Два года… три года… Потом Мазу написала нам. Она сказала, что все наладилось и у них новая хорошая община. Брайан хорошо справлялся с фермерством, вот почему она хотела его видеть… и мы вернулись.
— Можете ли вы вспомнить, кто там был, когда вы вернулись?
— А ты не хочешь торт?
— Спасибо, я бы не отказалась, — солгала Робин, протягивая руку за ломтиком Бейквелла. — Могу я..?
— Нет, я принесла его для тебя, — сказала Шейла. — О чем ты меня только что спросила?
— О том, кто был на ферме Чепмена, когда вы вернулись туда жить.
— Я не знаю всех имен. Было несколько новых семей. Коутс все еще был там. О чем ты меня спрашивала?
— Только о людях, — сказала Робин, — которые были там, когда вы вернулись.

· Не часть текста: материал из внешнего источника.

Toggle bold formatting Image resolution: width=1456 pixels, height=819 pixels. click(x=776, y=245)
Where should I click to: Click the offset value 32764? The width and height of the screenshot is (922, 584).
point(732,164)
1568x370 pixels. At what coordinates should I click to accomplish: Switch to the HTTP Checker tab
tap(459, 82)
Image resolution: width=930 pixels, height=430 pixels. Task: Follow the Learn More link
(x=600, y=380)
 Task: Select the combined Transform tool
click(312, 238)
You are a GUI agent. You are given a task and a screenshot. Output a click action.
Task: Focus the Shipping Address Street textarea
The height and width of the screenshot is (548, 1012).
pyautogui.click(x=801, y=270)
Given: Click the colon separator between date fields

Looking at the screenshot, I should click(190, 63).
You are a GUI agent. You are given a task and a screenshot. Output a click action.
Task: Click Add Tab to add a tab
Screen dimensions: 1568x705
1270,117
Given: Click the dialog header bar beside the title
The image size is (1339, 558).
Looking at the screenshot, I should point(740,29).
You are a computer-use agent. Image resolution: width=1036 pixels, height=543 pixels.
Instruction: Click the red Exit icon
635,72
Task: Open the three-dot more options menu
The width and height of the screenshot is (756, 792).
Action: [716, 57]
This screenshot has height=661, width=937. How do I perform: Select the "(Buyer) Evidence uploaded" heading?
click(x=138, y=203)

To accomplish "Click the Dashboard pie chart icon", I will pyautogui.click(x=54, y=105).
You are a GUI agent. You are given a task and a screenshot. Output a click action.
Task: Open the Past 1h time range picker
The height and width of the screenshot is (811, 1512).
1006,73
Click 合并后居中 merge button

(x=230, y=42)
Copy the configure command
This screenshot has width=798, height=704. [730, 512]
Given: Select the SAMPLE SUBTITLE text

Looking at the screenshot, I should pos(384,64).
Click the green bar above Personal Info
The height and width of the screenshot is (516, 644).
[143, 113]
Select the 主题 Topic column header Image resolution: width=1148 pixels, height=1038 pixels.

— О… Раст Андерсен все еще был в своей хижине. И мальчик Грейвс — худой аристократик. Он был новенький. Он ходил к Расту и курил полночи. Травку. Ты знаешь, что такая травка? — снова спросила она.
— Да, знаю, — сказала Робин, улыбаясь.
— Некоторым людям это не идет на пользу, — мудро сказала Шейла. — Мальчик Грейвс не выдержал. Он стал странным. Некоторым людям не стоит это курить.
— Был ли Джонатан Уэйс на ферме, когда вы возвращались? — спросила Робин.
— Да, точно, с его маленькой дочкой Эбигейл. И у Мазу был ребенок: Дайю.
— Что вы думаете о Джонатане Уэйсе? — спросила Робин.
— Очаровательный. Так я и думала. Он принял нас всех. Очаровательный, — повторила она.